Present Value Reduction
Future lost earnings must be reduced to present value—what sum today would produce the lost earnings over time through investment. Economists apply discount rates reflecting safe investment returns to calculate present value. Lower discount rates produce higher present values.
Courts and commentators debate appropriate discount rates. Some use market rates; others use net discount methods accounting for wage growth. The choice significantly affects total damages. Economists must justify their methodology against challenges.
Special Considerations
Young victims face the largest lost earning capacity claims because they have the most working years ahead. A 20-year-old disabled before starting their career may have lost 45 years of earnings. Children have earning capacity claims based on statistical expectations for their demographics.

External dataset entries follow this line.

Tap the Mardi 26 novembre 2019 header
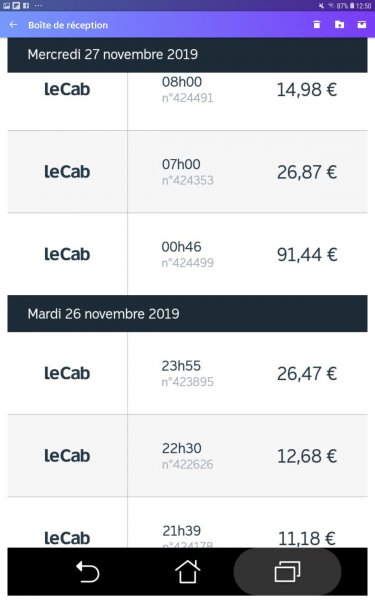tap(188, 314)
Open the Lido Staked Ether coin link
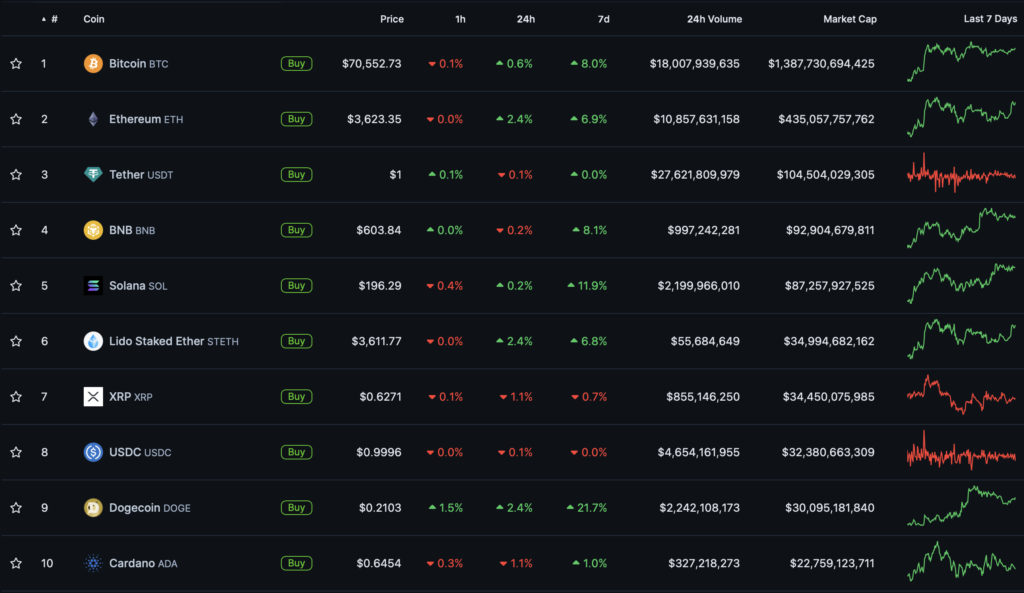Image resolution: width=1024 pixels, height=593 pixels. point(155,341)
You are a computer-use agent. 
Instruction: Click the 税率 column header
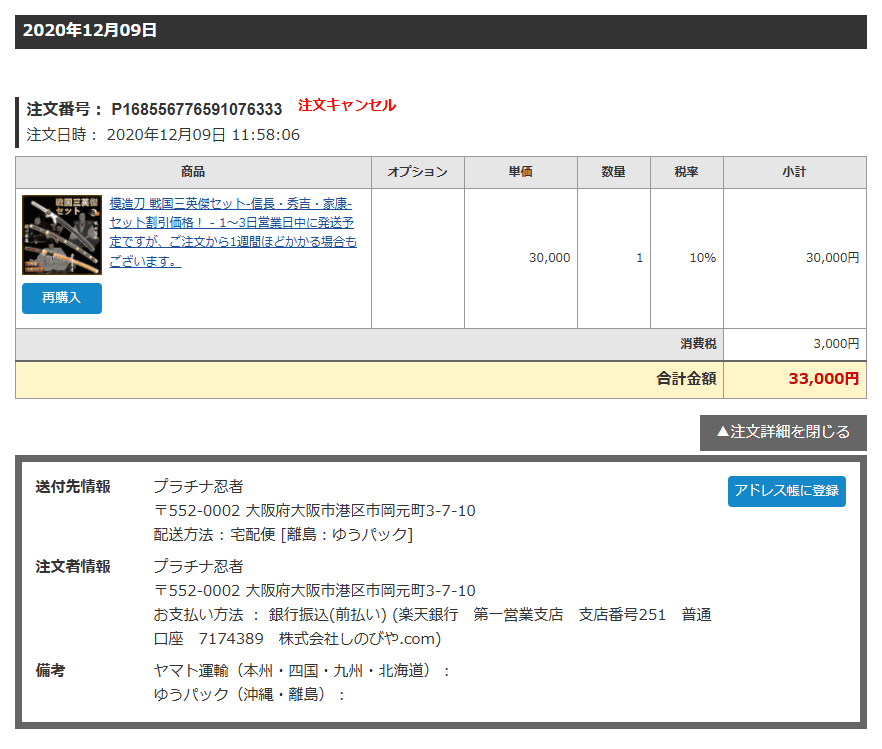click(686, 172)
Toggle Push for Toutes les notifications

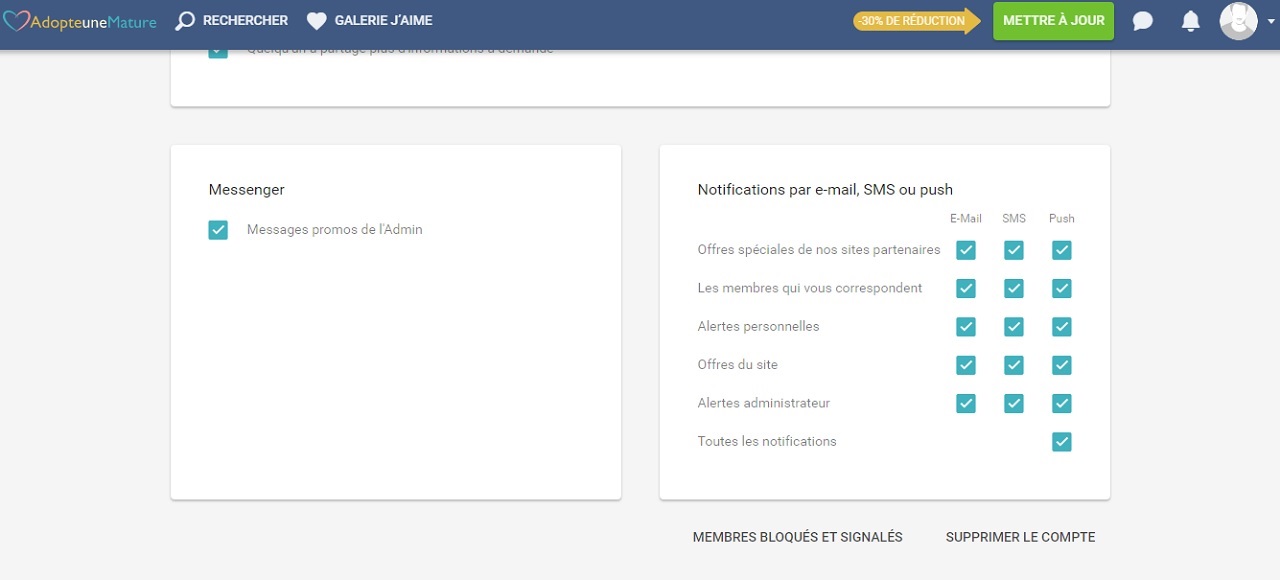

High earners have larger losses from the same disability percentage. A surgeon who can no longer operate loses more earning capacity than someone in minimum wage work. Pre-injury occupation and earnings significantly affect damage calculations.
Career advancement interrupted by disability increases losses. Professionals who would have achieved partner status, management positions, or other advancement lose not just current earnings but the higher earnings advancement would have provided.
Defense Challenges
Defendants challenge both pre-injury potential and post-disability capacity. They may argue that victims would not have achieved projected success or that they can earn more post-disability than plaintiffs claim. Rebutting these challenges requires solid evidence supporting projections.
Failure to mitigate damages may reduce recovery. Disabled individuals have obligations to pursue available work, though what is reasonable depends on specific circumstances. Defendants cannot require victims to accept work that is unrealistic or would worsen their conditions.
Conclusion
Lost earning capacity represents a substantial damage category in permanent disability cases. Calculating these losses requires vocational assessment of how disability affects employability and economic analysis of lifetime earnings impact. Working with qualified experts ensures that lost earning capacity claims capture the full vocational impact of permanent disabilities.